Slovan Liberec fans wondering what’s just hit them as they go 3 down!…

Liberec’s misery was confounded in the 56th minute as they went 4 nil down to Libor Dosek’s second of the game. You could sense the disbelief from the home fans, but boy did the ‘Fanaticos’ enjoy it. A co-ordinated strip down of fans in Block 3 (ordered by the ultras ‘chant master’) for a spot of ‘Doing the Poznan’ in the freezing temperatures the peak of their excitement!


Liberec did manage to restore some pride to proceedings though, and 2 goals from Martin Frydek on 61’ and 70’ made the final 20 minutes slightly more nerve wracking for Slovácko fans than it should have been. Despite an anxious finish to the game, Slovácko held on to seal a much needed win.

As the final whistle went there was a notably strong connection between the players and fans at Slovácko, not something that I’d really seen before on other football trips. Usually when the final whistle goes on a game in England for example, you might be lucky if a few of the players cast an eye towards the fans and applaud as they walk off down the tunnell Not here! As the final whistle went the whole team sat down in front of the Fanaticos to milk the applause. After taking the applause for a few minutes, they all stood up linked arms and bounced in unison with the ultras. Next up was a lap of the pitch where the players high fived every fan that had remained in the ground and had come down to the front of the stands. It was a nice touch and good to see players give their time to thank the fans for their support.



Slovácko skipper Libor Dosek leads the ‘high fives’ routine…

My debut experience of football in the Czech Republic had certainly left me with a lasting impression. An affordable football experience;  £4.90 for a seat on the half way line, beers at 85p a pint, waitress service to your seat whilst the game is going on, a good atmosphere, open attacking football, 6 goals, and players that seemingly show respect and appreciation to the fans…what more could you ask for?

If you’re cut from the ‘Against Modern Football’ mould, then you could do worse than take in a trip to the Czech Republic.

A few quick words on Uherské Hradiště itself – it’s a very small, quaint town with a pedestrianised central zone situated around a picturesque town square. There is a splattering of restaurants and bars within the central area, but within 45 minutes of the end of the game the place resembled a ghost town. It was a Saturday night and the place stayed like that all evening! Food and beer were ridiculously cheap here though, and a large pizza and a pint meal in a restaurant set me back just short of 6 euros!

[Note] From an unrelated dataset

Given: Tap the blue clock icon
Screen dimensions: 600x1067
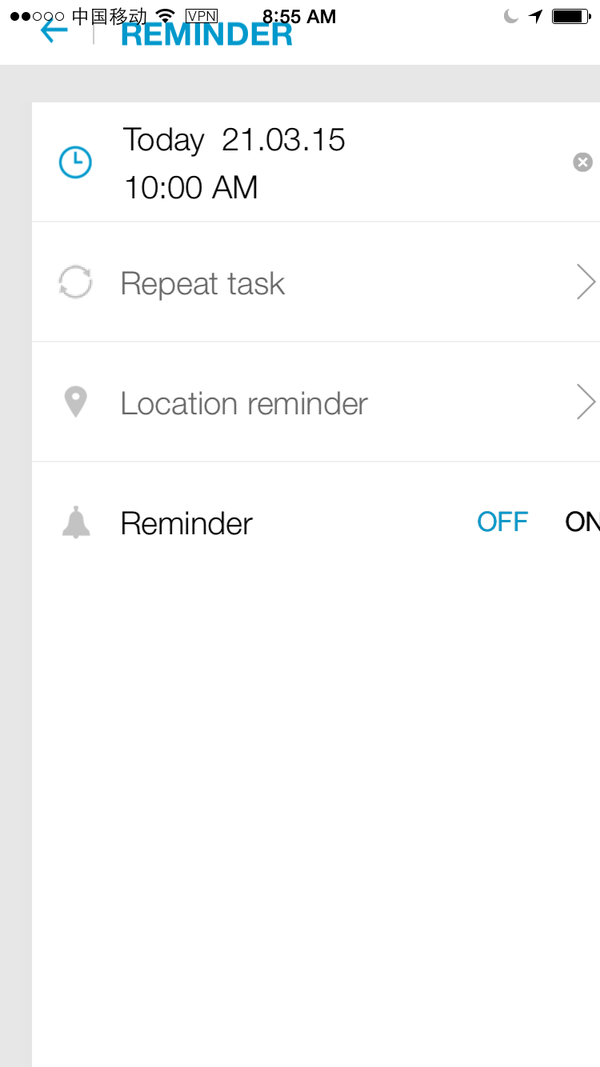Looking at the screenshot, I should click(x=75, y=163).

Although people were conspicuous by their absence on the Saturday night they were out in full force at the crack of dawn on the Sunday morning! Arriving at the station just before 7am for the train back to Bratislava there were literally hundreds of people milling around what appeared to be a ‘bird and seed market’! Perhaps Sunday morning is the new Saturday night here! It was all rather surreal!

All in all, Uherské Hradiště is a tricky place to get to. 3-4 train connections from Bratislava doesn’t make it easy, but the match day experience at 1.FC Slovácko had certainly more than made up for it, and if this Czech footballing experience was comparable to a first date, then it had done enough to warrant a 2nd look!

My brief 14 hour stay was over, and my journey would continue on back to Bratislava for a 10.30am kick off and a slice of Slovakian 3rd division football – providing the train connections fell into place.